Copy the stretch of the material from the line containing "This screenshot has width=1512, height=790." through the end, keeping every line word for word. Omit the pictures from your copy.

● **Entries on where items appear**
-*-*-

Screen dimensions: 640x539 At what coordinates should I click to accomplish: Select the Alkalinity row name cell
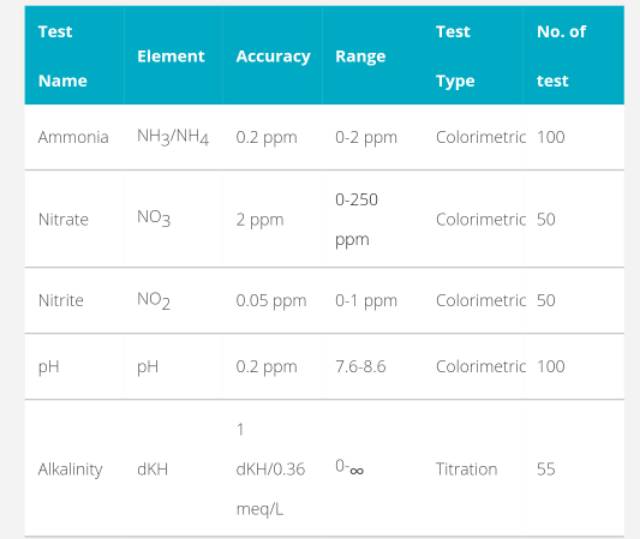(70, 469)
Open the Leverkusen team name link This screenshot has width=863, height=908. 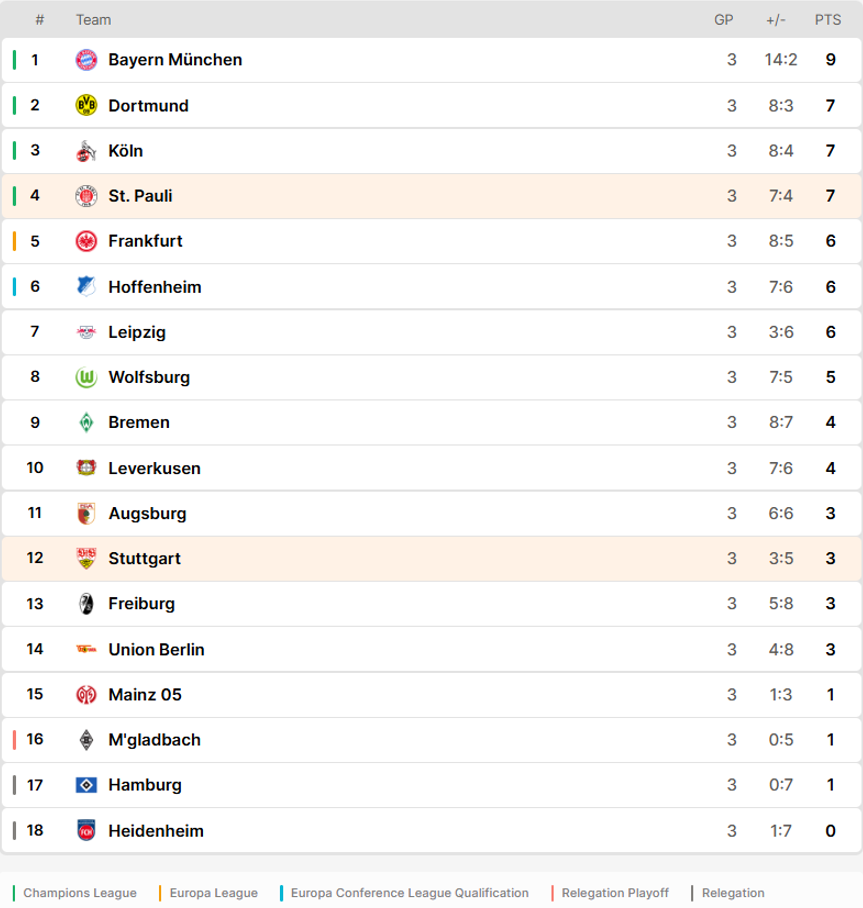click(x=155, y=468)
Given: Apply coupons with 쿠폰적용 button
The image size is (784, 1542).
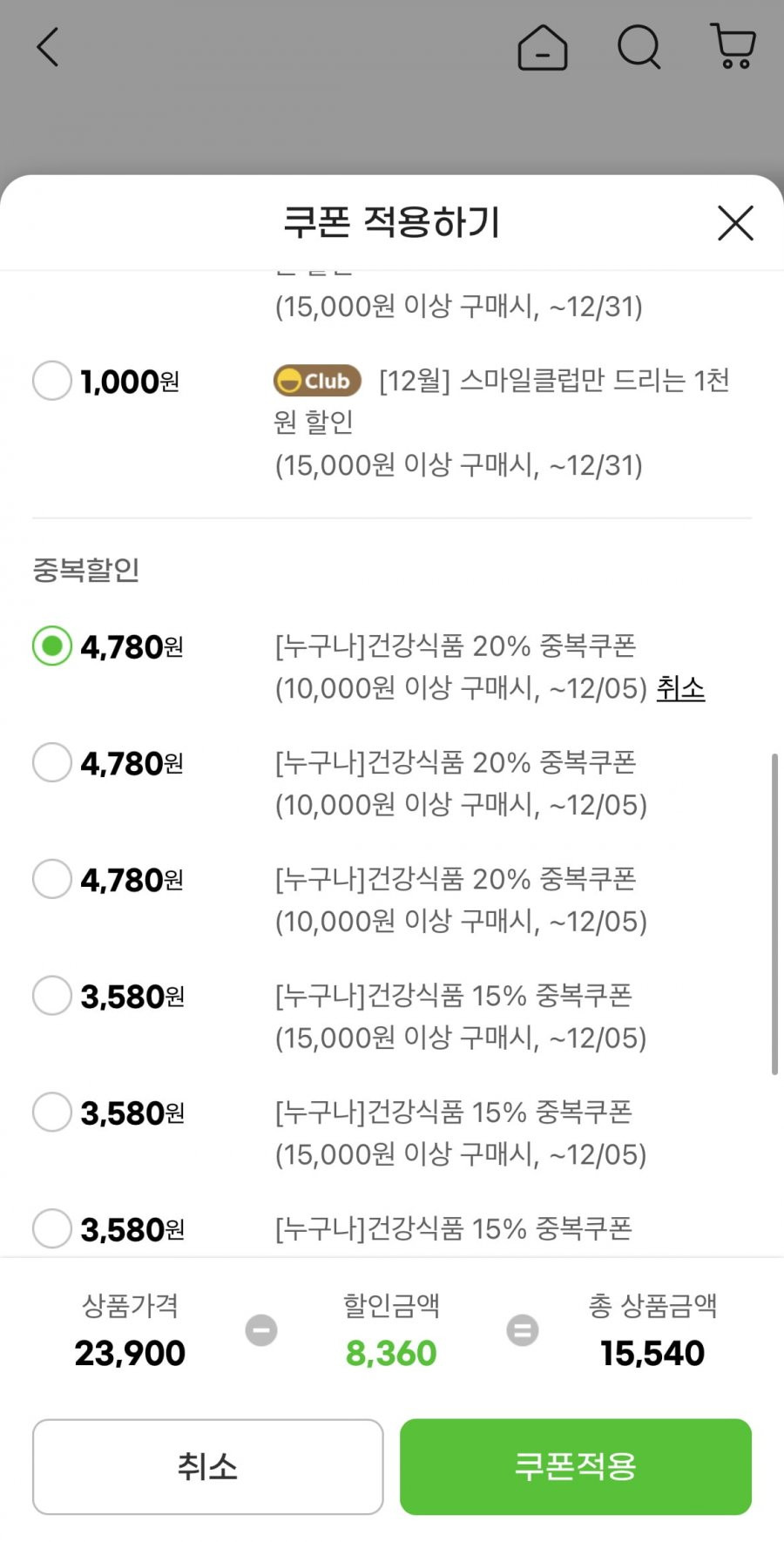Looking at the screenshot, I should [576, 1467].
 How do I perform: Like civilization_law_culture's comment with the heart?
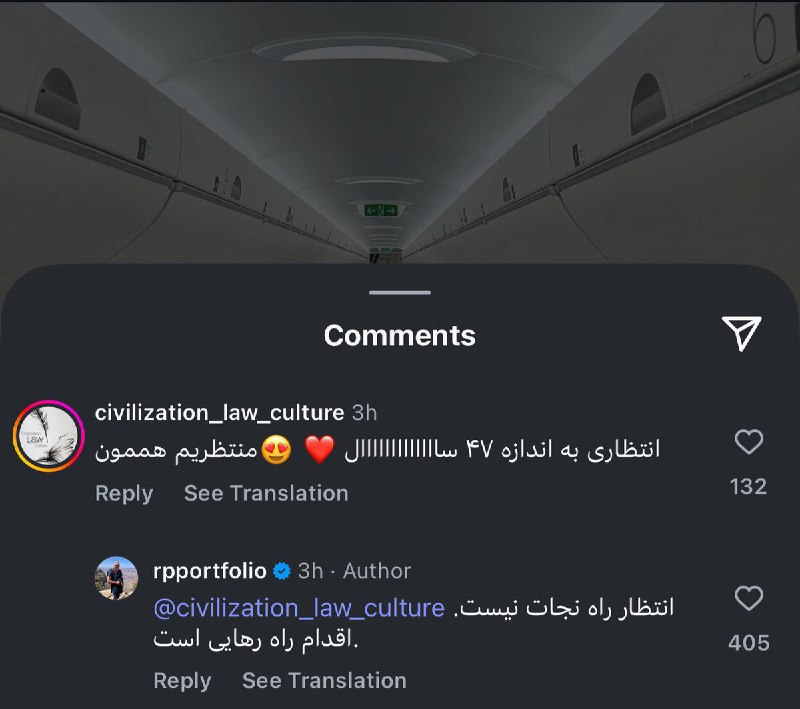click(748, 441)
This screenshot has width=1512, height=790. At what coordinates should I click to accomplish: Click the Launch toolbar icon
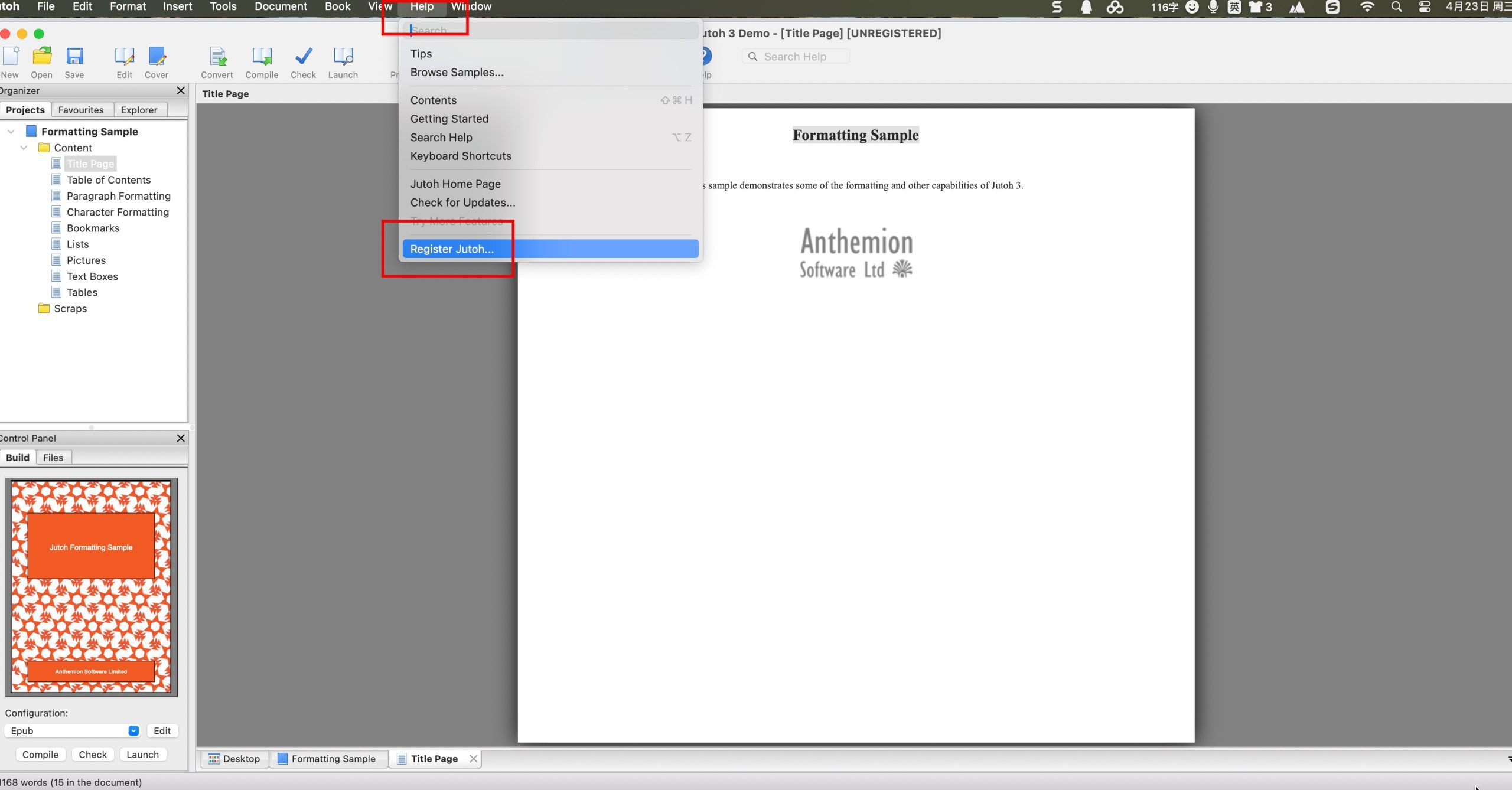click(x=343, y=57)
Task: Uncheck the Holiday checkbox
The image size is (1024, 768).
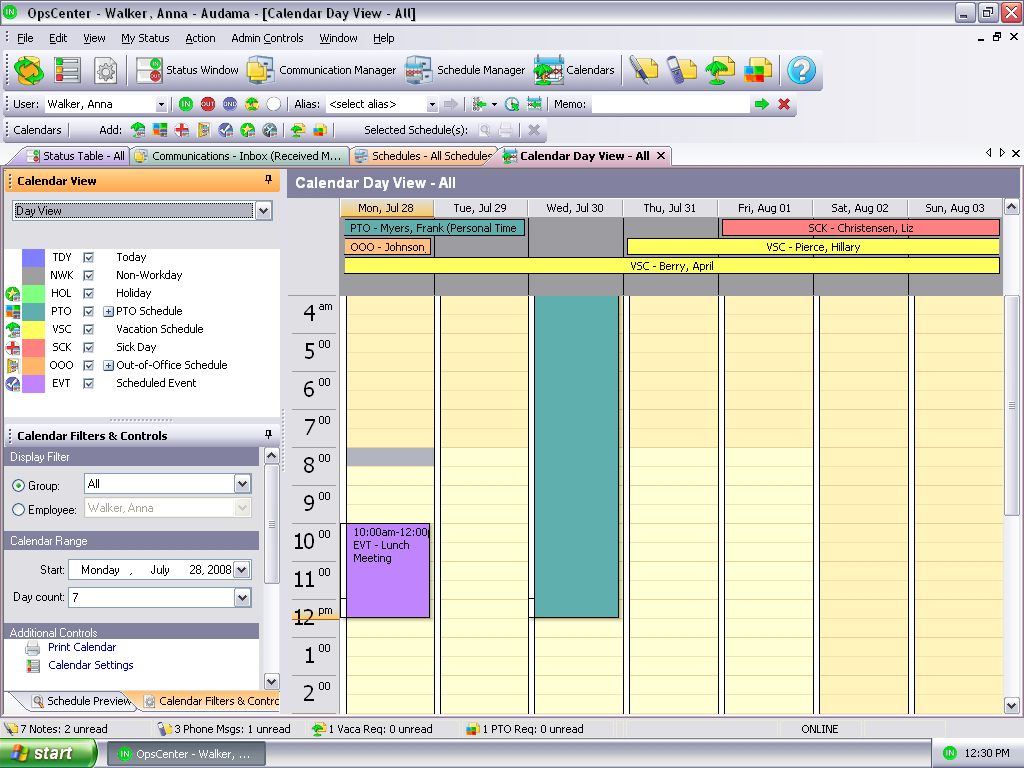Action: pos(89,293)
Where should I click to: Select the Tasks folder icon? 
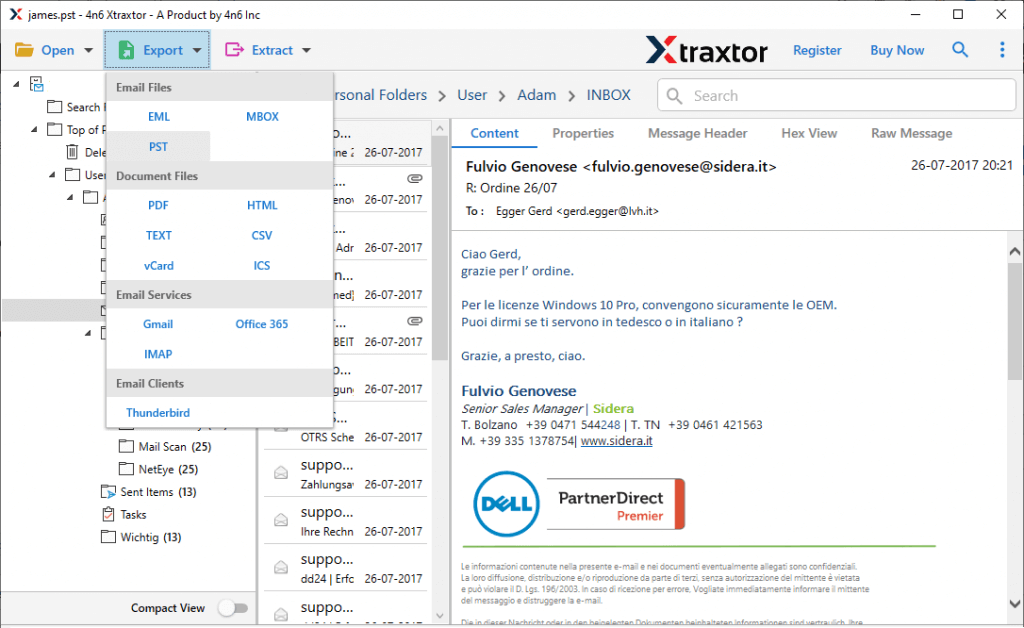coord(107,514)
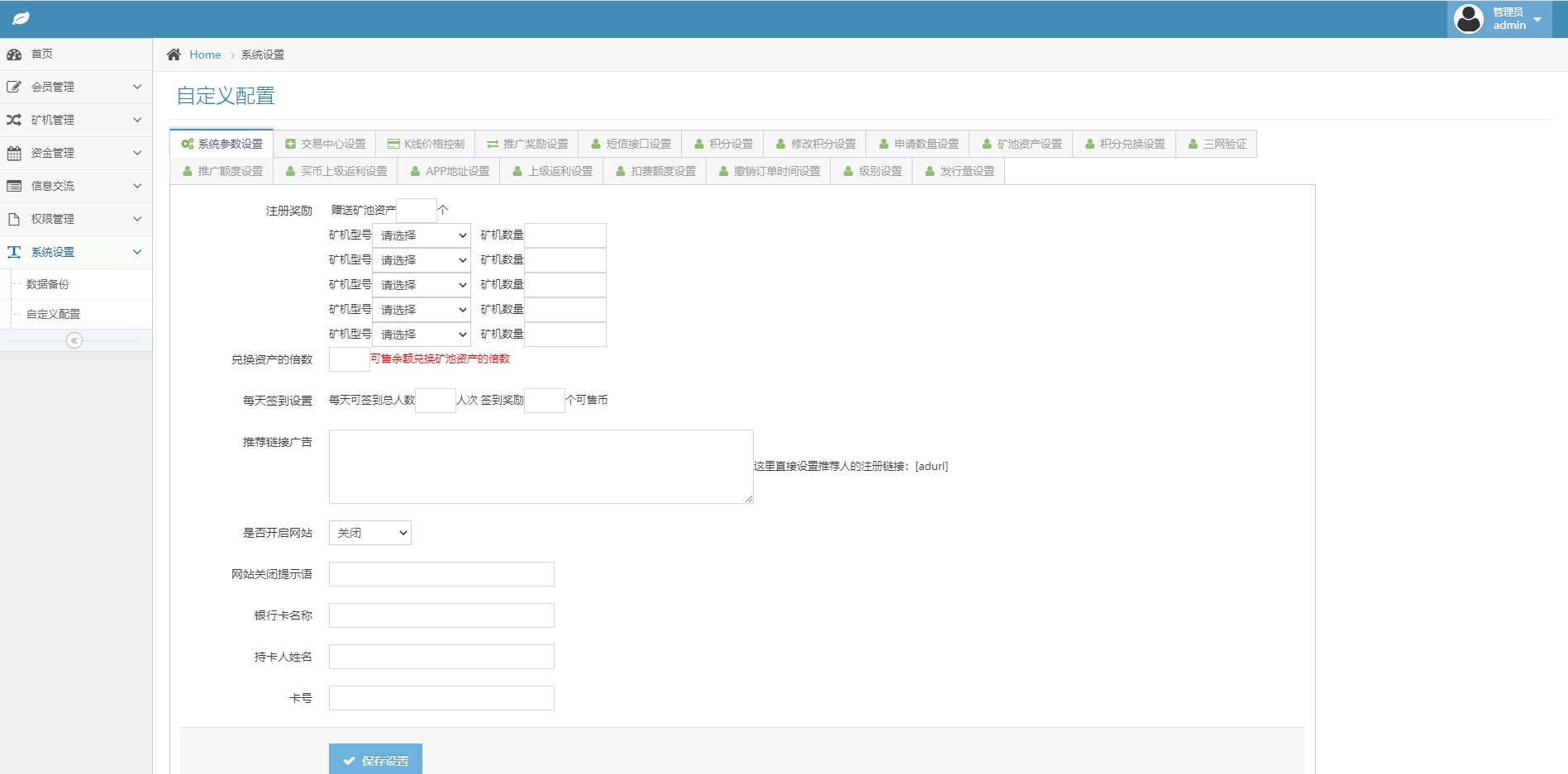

-*-*-

● **Expected output**
This screenshot has width=1512, height=790. At what coordinates should I click to accomplish: Click the Launch toolbar icon
click(x=343, y=57)
Task: Uncheck the Holiday checkbox
The image size is (1024, 768).
Action: pos(89,293)
Where should I click to: Select the Tasks folder icon? 
coord(107,514)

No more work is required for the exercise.